* _Aim of the task_
Output exactly the lines from the one holding "Task: Choose the sortas row label" through the final line of the entries.

Collected data:
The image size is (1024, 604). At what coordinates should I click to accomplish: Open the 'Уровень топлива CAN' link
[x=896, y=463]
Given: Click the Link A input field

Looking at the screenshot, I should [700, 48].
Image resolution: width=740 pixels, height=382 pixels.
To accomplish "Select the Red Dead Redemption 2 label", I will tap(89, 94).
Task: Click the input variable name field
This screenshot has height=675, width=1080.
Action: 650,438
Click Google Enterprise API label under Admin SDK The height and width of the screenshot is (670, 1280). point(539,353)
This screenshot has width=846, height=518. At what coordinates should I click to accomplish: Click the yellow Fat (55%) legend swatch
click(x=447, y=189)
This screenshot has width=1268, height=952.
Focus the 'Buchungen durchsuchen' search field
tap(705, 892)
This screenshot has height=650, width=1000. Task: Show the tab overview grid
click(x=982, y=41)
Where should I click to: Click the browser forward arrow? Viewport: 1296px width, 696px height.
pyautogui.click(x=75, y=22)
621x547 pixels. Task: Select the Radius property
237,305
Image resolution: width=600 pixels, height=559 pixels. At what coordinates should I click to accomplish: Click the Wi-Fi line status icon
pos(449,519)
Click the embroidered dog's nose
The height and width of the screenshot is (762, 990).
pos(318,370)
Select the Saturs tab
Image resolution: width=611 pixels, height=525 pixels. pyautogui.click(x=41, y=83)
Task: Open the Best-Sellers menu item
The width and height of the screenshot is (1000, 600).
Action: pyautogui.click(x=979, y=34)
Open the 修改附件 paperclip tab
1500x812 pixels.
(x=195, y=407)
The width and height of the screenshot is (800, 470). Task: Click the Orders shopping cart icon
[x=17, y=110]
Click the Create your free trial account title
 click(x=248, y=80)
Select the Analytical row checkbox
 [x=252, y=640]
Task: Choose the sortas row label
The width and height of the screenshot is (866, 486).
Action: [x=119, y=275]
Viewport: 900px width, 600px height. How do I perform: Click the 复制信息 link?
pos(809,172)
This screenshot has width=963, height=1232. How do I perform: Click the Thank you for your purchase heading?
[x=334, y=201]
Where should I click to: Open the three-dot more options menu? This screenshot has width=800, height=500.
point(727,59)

* _Answer_
Task: Choose the sortas row label
The width and height of the screenshot is (866, 486).
Action: [x=119, y=275]
Viewport: 900px width, 600px height. How do I perform: Click the 复制信息 link?
pos(809,172)
This screenshot has width=963, height=1232. How do I perform: Click the Thank you for your purchase heading?
[x=334, y=201]
Where should I click to: Open the three-dot more options menu? This screenshot has width=800, height=500.
point(727,59)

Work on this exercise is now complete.